Two decades ago, an array of native Chinese companies began offering up sneakers that looked familiar. With their silhouettes that mirror a certain cult “dad” trainer to the appearance of the letter “N” on the side of the shoes, the shoes were dead-ringers for New Balance’s offerings, including, its 31-year old “574” sneaker. The similarities go beyond the shoes, themselves, though, and extend to the companies’ names – from New Boom, New Barlun, New Bunren, etc. – which have a Chinese pronunciation that is “highly similar” to New Balance’s and when written using Chinese character is “identical” to the Chinese spelling of “New Balance,” and their use of a certain stylized letter “N.”
In the midst of an aggressive fight against an array of these Chinese footwear companies, New Balance has landed a $1.5 million win. In a decision issued on Thursday, the Pudong New Area People’s Court in Shanghai held that New Barlun engaged in “unfair competition,” pointing to the markedly similar “N” logo that appears on its shoes, which “could cause customers to be confused” as to the source of the sneakers and/or their potential connection to or affiliation with New Balance.
After learning of New Barlun and its offerings, New Balance filed suit in Chinese court, accusing the aggressive Chinese counterfeiter of hijacking its registered name and “N” logo and thereby, engaging in an ongoing pattern of unfair competition, which has resulted in damage to its goodwill as a brand and its reputation as a producer of high quality footwear offerings.
Fujian-based New Barlun responded to New Balance’s suit, arguing that while New Balance may enjoy trademark rights in China for its “N” logo, as a result of a national registration, it maintains a Chinese trademark registration of its own for its slightly altered “N” logo, which it filed for after New Balance had become a well-known brand name across the globe.

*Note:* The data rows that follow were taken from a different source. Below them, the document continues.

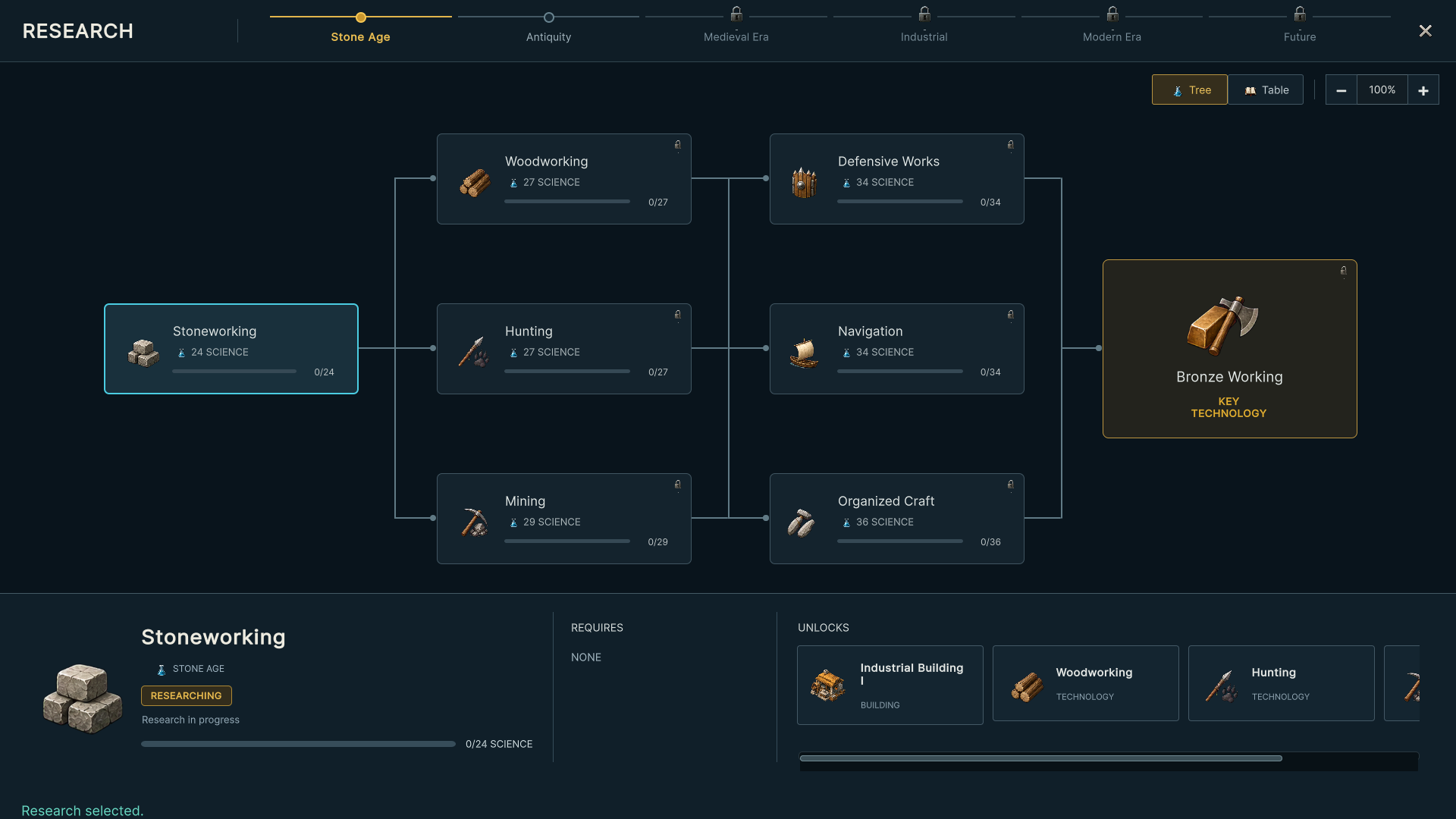Click the unlocks horizontal scrollbar
The height and width of the screenshot is (819, 1456).
pyautogui.click(x=1040, y=758)
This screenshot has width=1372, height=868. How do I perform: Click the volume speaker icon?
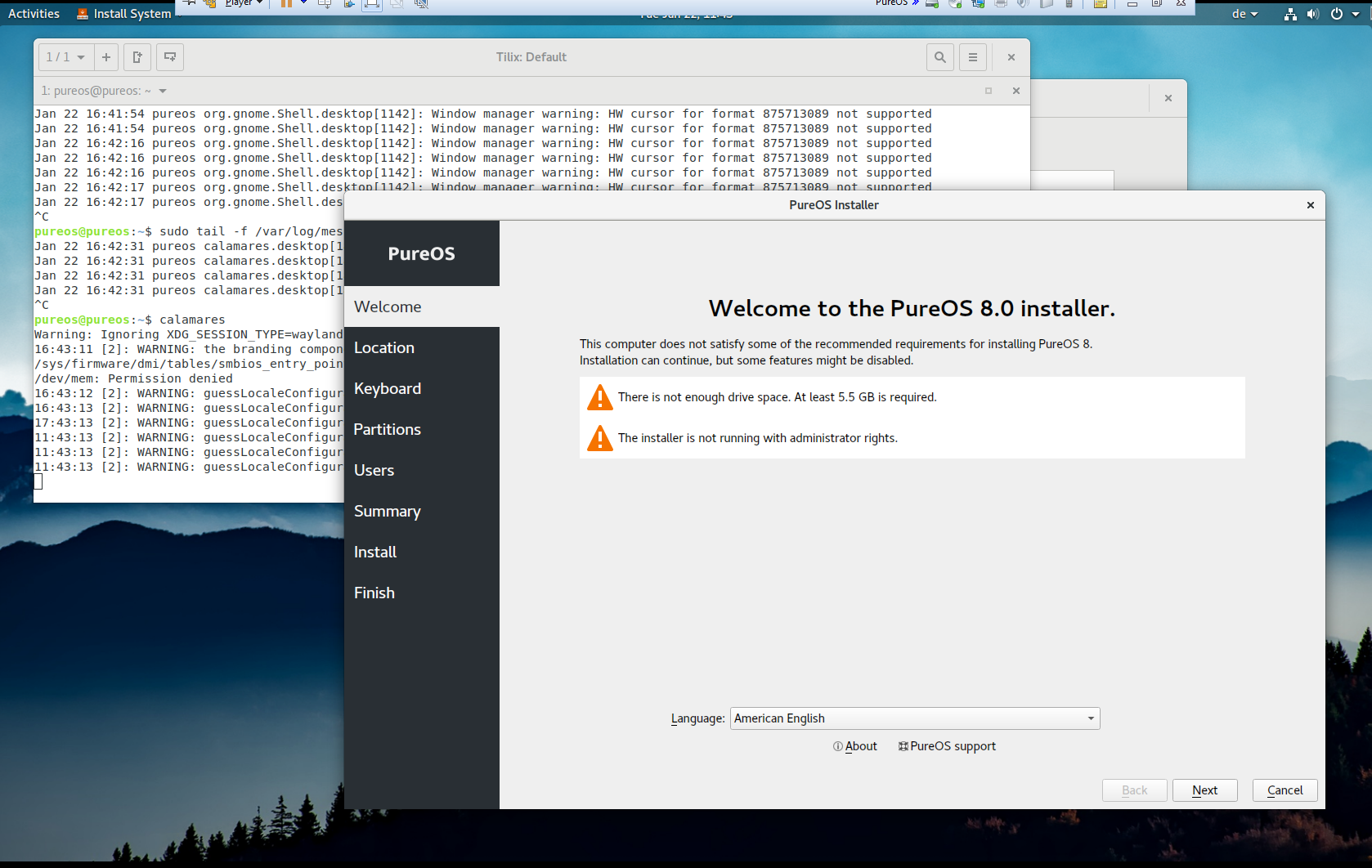tap(1312, 14)
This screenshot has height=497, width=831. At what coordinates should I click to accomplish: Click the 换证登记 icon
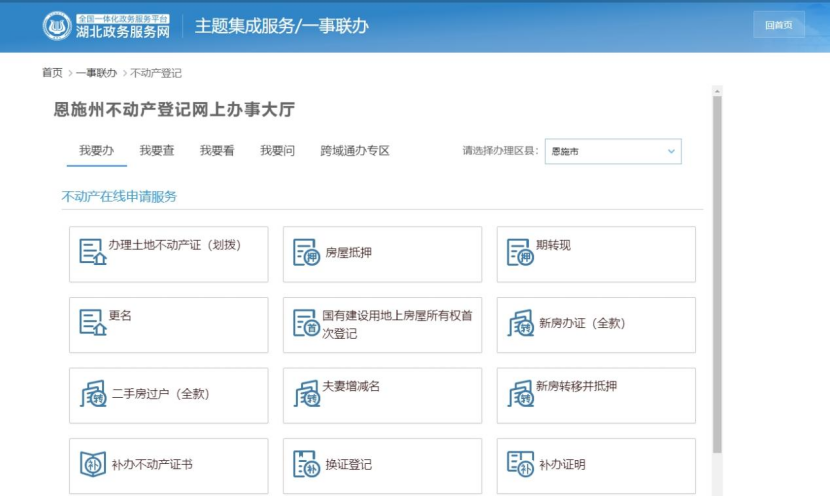coord(306,464)

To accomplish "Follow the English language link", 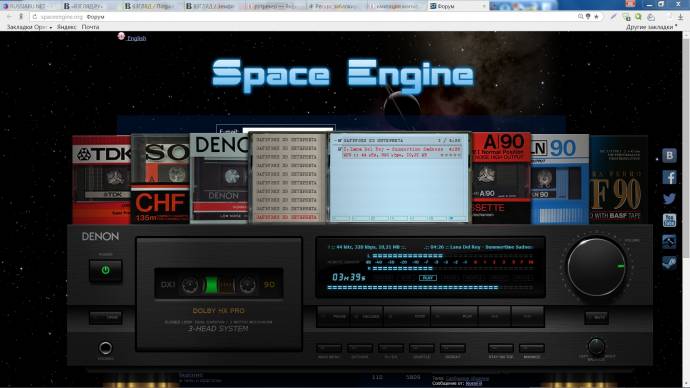I will point(136,38).
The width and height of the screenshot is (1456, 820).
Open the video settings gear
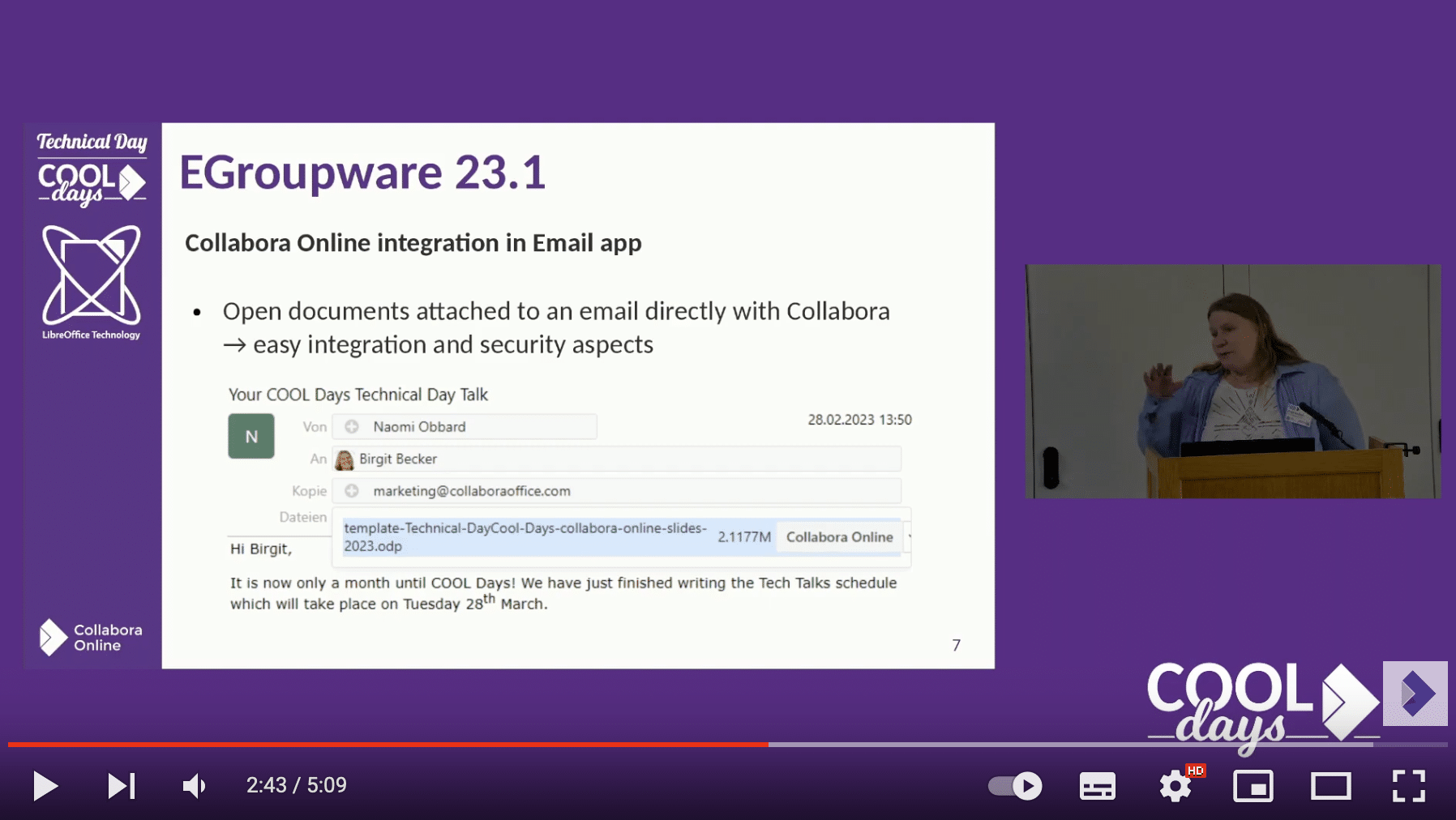[1174, 785]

Siding with New Balance, the court held that New Balance’s “N” logo does, in fact, serve as source identifier of the goods, and New Barlun’s mark “identical with or similar to” that mark, making it likely to cause confusion among the consuming public. With that in mind, the court stated that even if New Barlun’s “N” logo is a registered trademark, it runs afoul of the basic trademark tenet of “good faith,” as it infringes upon another party’s already-existing trademark and gives rise to a likelihood of confusion between the two marks.
Looking beyond New Balance’s trademark infringement allegations, the court turned to its unfair competition assertion, holding that as a result of New Balance’s repeated and consistent use of its “N” logo on products sold in the Chinese market, paired with examples of “long-term” publicity, “the relevant public has sufficiently associated the products decorated with ‘N’ letters on both sides of the athletic shoes with the ‘New Balance,’” and as a result, that logo serves as a source of identification for the New Balance footwear brand.

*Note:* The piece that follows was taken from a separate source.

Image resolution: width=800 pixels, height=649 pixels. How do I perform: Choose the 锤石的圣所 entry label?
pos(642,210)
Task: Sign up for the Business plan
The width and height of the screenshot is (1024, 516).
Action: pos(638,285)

More than merely acting as a trademark (rights for which can be amassed in China by simply filing an application for registration with the national trademark body), the court found that New Balance’s “N” logo “has achieved the status of ‘commodity decoration with certain influence,’” thereby, entitling the company to protection of that distinctive feature by way of China’s Unfair Competition law, which is a separate type of “intellectual property right with a different scope and duration” than trademark law, according to attorney Aaron Wininger, who is Schwegman Lundberg & Woessner’s Director of China intellectual property practice.

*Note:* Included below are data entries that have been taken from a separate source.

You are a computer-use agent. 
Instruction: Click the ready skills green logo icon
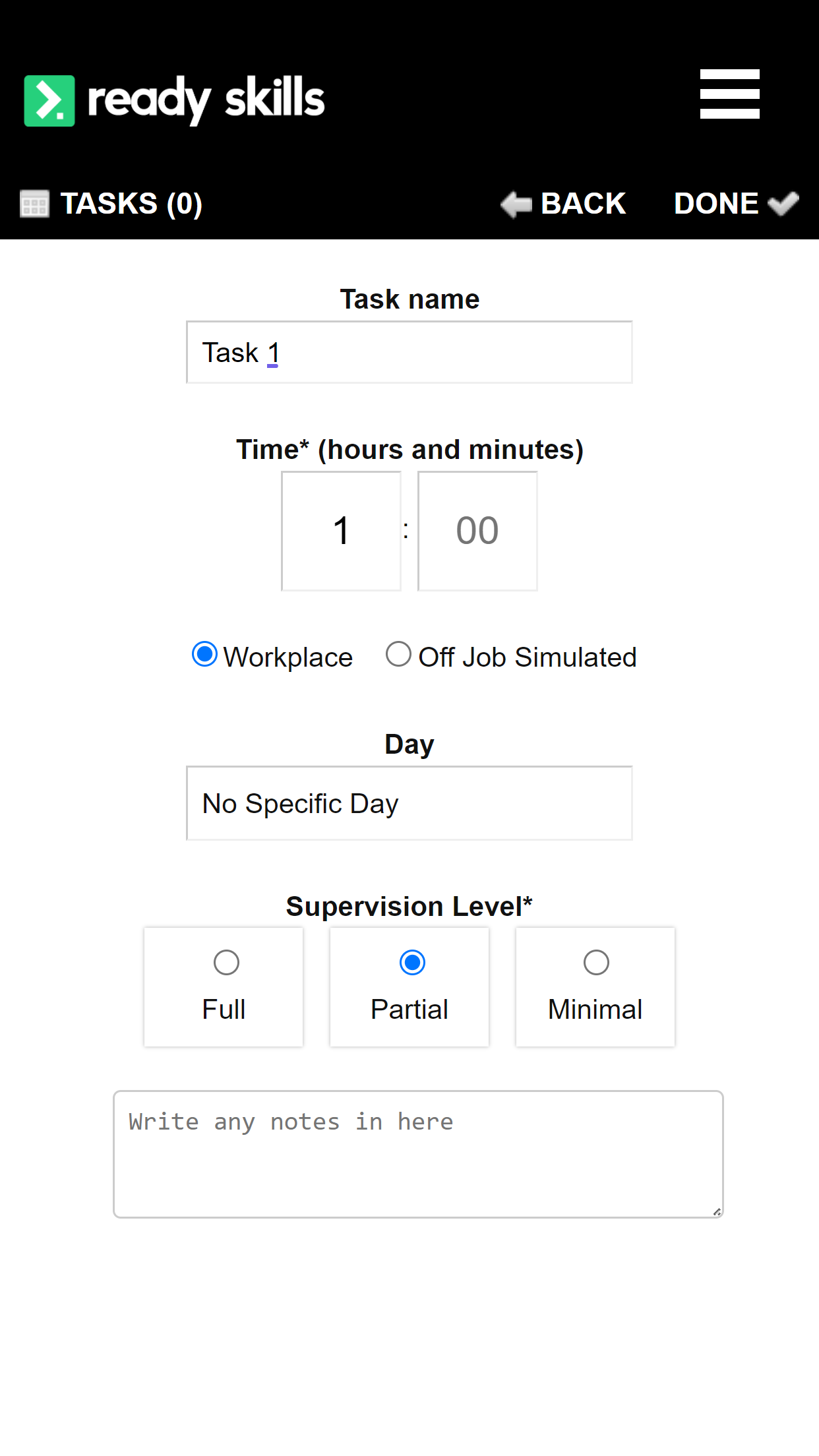coord(49,100)
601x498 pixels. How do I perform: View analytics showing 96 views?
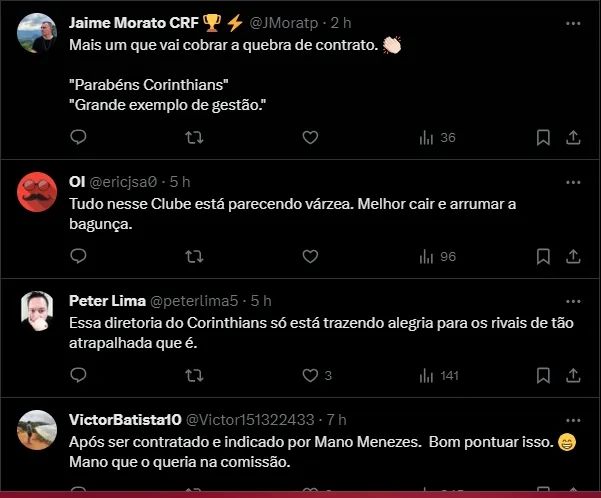pos(437,256)
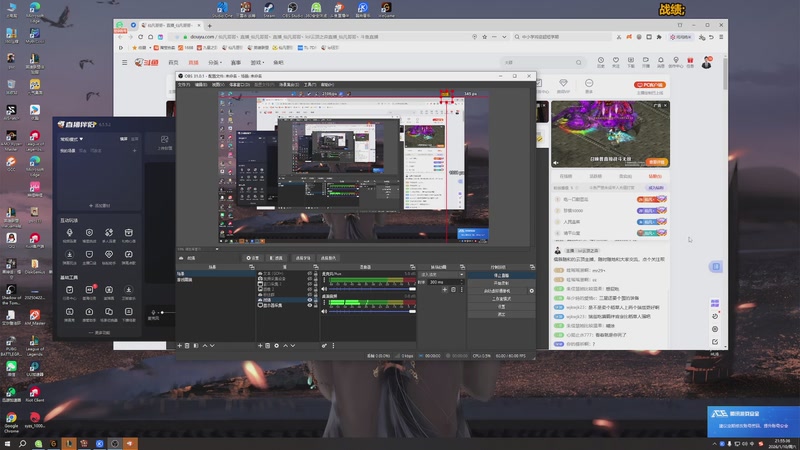Toggle visibility eye of the selected source

(310, 299)
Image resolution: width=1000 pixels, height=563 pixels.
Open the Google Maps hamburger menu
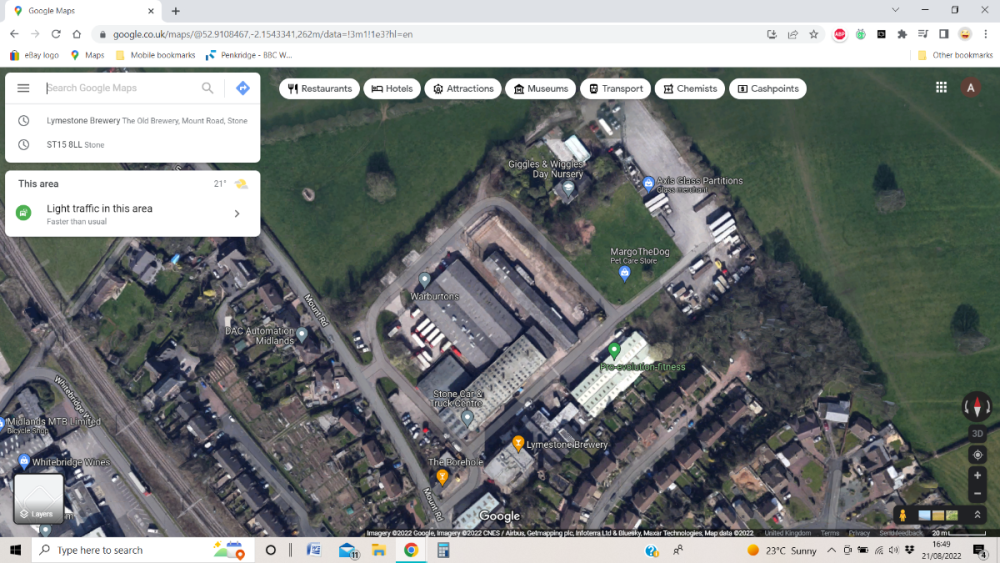click(x=23, y=88)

“As a competitor in the same industry, New Barlun still uses the similar logo on the same position of the similar goods it produces when it knows that the N letter logo on both sides of the plaintiff’s shoes has a certain influence, which reduces the plaintiff’s goodwill and causes market confusion,” Wininger stated in connection with the court’s determination. “This causes consumers to confuse and misidentify the source of the goods, which violates the principles of good faith and recognized business ethics and constitutes unfair competition.”
With the foregoing in mind, the court ordered New Barlun to pay $1.5 million in damages and legal fees to New Balance, to cease its use of the infringing “N” logo, and to issue a “public clarification” about its use of the confusingly similar logo. New Balance had been seeking upwards of $4 million in damages.
New Balance’s win comes less than three years after it landed what was characterized as a “landmark” victory in China when a regional court determined that three Chinese companies infringed New Balance’s signature “NB” logo and had to pay the footwear giant $1.5 million in damages and legal costs. The case made headlines, as it was the largest trademark infringement award ever granted to a foreign business by a court in China.